Why LeBron Must Forever Embrace His New Me-First Attitude

Matt ShetlerCorrespondent IJune 8, 2012

BOSTON, MA - JUNE 07:  LeBron James #6 of the Miami Heat runs up court in the first half against the Boston Celtics in Game Six of the Eastern Conference Finals in the 2012 NBA Playoffs on June 7, 2012 at TD Garden in Boston, Massachusetts. NOTE TO USER: User expressly acknowledges and agrees that, by downloading and or using this photograph, User is consenting to the terms and conditions of the Getty Images License Agreement.  (Photo by Jim Rogash/Getty Images)
Jim Rogash/Getty Images

NBA fans have seen it a couple of times this postseason: what can happen when Miami Heat superstar LeBron James plays with a selfish attitude.

In this case, the word selfish isn't a bad thing, and the results show that LBJ must forever embrace the me-first attitude. If he does, there will be little doubt remaining about James being hands down the most dominant force in the NBA.

It's hard to fault LeBron for being too unselfish at time. It's his nature, and it fits his skill set.

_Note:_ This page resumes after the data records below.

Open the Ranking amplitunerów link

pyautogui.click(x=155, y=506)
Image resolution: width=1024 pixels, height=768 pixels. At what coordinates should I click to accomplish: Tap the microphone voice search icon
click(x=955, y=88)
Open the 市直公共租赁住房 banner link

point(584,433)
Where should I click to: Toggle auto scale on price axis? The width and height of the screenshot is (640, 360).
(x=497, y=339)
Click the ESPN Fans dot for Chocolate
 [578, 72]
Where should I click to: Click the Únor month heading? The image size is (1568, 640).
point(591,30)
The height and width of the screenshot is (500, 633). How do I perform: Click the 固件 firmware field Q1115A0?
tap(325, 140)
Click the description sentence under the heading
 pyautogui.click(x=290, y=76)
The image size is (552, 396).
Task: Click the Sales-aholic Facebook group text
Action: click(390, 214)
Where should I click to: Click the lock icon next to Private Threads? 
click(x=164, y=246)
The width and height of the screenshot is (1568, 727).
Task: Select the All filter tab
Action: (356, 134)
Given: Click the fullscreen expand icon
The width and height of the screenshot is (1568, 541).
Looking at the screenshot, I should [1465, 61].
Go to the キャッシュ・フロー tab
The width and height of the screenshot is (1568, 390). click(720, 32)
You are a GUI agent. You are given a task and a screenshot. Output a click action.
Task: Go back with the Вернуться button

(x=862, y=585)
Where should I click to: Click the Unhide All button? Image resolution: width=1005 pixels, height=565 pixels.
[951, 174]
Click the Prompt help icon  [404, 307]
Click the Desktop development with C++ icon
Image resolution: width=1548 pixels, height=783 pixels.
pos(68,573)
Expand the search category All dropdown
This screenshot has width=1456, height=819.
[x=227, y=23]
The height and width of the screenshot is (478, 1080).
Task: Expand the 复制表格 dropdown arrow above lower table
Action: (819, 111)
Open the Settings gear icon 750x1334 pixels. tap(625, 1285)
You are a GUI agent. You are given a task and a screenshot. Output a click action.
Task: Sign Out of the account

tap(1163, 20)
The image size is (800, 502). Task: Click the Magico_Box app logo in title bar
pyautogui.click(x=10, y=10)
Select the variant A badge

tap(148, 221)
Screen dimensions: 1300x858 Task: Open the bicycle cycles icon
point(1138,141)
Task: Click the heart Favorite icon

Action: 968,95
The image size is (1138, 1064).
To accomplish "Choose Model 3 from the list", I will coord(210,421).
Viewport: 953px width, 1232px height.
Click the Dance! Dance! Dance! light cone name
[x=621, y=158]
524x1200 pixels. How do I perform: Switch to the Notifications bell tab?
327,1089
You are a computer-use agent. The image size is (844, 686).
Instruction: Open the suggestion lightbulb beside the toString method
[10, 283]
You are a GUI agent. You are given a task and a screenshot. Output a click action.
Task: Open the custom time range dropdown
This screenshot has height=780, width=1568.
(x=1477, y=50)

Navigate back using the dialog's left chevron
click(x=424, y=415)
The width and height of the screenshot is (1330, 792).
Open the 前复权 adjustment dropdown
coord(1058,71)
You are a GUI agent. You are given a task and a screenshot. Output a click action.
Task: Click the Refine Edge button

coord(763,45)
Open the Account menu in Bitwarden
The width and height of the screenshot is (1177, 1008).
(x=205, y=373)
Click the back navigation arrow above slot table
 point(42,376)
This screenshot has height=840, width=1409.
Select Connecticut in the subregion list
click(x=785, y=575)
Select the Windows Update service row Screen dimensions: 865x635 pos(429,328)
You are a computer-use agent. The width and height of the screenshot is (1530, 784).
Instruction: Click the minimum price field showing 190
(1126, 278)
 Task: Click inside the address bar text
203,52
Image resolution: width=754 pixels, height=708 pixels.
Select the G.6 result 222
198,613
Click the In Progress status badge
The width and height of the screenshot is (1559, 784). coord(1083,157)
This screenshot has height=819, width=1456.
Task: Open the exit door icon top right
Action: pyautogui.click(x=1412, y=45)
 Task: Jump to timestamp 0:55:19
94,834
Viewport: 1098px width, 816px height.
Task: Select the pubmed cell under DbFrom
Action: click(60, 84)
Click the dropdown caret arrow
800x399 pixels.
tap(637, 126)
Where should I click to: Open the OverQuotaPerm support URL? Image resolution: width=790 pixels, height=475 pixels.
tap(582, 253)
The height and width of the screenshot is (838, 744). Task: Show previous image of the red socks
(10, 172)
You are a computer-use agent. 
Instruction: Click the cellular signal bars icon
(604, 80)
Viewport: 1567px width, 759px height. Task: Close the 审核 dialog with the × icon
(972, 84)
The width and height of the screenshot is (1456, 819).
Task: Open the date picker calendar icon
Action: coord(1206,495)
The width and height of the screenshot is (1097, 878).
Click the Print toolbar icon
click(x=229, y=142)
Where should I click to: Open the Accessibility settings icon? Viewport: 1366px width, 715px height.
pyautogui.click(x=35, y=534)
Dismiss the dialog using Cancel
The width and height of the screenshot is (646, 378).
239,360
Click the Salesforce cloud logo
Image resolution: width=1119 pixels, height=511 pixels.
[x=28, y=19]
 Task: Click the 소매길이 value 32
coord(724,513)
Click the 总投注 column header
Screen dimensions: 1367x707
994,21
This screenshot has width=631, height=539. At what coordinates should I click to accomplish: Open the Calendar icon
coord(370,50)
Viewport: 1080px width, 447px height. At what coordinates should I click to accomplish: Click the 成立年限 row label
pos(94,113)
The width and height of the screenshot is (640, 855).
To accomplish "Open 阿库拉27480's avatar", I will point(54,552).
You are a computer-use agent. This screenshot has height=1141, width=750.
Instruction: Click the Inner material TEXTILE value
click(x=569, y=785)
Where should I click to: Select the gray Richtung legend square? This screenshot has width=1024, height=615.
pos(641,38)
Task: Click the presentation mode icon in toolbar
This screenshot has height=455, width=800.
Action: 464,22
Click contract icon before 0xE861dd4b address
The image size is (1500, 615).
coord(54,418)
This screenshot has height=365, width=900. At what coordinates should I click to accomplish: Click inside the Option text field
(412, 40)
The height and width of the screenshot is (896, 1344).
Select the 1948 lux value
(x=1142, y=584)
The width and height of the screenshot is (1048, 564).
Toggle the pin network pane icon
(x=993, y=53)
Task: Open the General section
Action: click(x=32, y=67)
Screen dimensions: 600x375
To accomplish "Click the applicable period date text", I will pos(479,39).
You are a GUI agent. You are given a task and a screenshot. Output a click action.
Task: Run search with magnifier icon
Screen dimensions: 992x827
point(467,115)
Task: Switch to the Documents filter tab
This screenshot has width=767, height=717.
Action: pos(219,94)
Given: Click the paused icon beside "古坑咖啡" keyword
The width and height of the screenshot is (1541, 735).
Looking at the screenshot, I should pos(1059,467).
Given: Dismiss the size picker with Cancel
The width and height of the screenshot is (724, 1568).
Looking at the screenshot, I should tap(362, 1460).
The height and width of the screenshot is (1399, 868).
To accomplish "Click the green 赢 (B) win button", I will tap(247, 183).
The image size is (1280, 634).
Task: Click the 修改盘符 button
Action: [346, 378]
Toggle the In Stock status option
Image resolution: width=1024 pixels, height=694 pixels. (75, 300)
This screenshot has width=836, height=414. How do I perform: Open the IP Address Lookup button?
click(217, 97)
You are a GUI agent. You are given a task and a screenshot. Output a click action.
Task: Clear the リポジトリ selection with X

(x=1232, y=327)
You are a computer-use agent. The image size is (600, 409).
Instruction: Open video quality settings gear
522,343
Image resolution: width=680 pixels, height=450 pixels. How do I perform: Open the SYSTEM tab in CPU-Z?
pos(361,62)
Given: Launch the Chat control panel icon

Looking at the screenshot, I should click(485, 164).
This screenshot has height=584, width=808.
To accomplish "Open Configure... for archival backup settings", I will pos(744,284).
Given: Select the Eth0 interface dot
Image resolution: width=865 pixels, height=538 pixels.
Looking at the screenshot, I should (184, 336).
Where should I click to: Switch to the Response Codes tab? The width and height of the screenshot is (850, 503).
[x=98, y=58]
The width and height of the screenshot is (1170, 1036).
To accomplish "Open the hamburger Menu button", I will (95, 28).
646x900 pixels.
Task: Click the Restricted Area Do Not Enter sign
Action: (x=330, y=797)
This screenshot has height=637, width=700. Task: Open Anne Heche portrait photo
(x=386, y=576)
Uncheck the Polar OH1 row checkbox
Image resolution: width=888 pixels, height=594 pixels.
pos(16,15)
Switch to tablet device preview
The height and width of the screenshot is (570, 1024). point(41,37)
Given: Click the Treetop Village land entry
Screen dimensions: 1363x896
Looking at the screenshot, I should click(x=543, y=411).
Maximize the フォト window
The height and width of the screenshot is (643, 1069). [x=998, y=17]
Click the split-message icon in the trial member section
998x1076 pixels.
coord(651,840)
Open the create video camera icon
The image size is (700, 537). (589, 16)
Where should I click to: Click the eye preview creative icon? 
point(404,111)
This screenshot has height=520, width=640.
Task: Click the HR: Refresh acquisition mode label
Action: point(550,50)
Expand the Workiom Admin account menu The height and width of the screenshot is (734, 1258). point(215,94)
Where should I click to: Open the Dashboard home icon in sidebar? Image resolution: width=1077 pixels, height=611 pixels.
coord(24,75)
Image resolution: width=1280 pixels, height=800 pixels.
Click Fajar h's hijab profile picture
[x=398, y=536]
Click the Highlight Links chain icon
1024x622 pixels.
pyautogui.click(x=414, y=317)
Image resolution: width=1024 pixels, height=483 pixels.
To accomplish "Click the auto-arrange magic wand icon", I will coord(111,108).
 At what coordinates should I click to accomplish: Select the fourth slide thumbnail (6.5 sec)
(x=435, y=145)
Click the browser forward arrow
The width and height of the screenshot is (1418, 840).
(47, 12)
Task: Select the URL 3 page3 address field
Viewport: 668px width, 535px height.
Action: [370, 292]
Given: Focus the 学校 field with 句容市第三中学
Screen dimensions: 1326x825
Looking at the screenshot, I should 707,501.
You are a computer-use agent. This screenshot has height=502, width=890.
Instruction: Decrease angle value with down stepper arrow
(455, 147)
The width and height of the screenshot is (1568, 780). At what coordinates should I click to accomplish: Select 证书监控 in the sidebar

James is a guard packaged into a 6'9", 250-pound frame that is unlike anything the NBA has ever seen before. He's a natural facilitator, but sometimes being selfish and becoming the alpha male of the franchise is what is necessary.

When LeBron has embraced that attitude this postseason, the two times that Miami had their backs against the wall, he's turned in two of the greatest individual performances in NBA playoff history.

In the Eastern Conference semifinals against the Indiana Pacers, LeBron scored 40 points, grabbed 18 boards and dished out nine assists, but he found a way to outdo himself Thursday night against the Boston Celtics when he made 19-of-26 shots en route to a 45-point, 15-rebound and five-assist performance.

In each game, LeBron had the willingness to put the Miami Heat on his back and go into takeover mode from the opening tip.

If he embraces that attitude and brings that chip on his shoulder on a nightly basis, the rest of the NBA should look out.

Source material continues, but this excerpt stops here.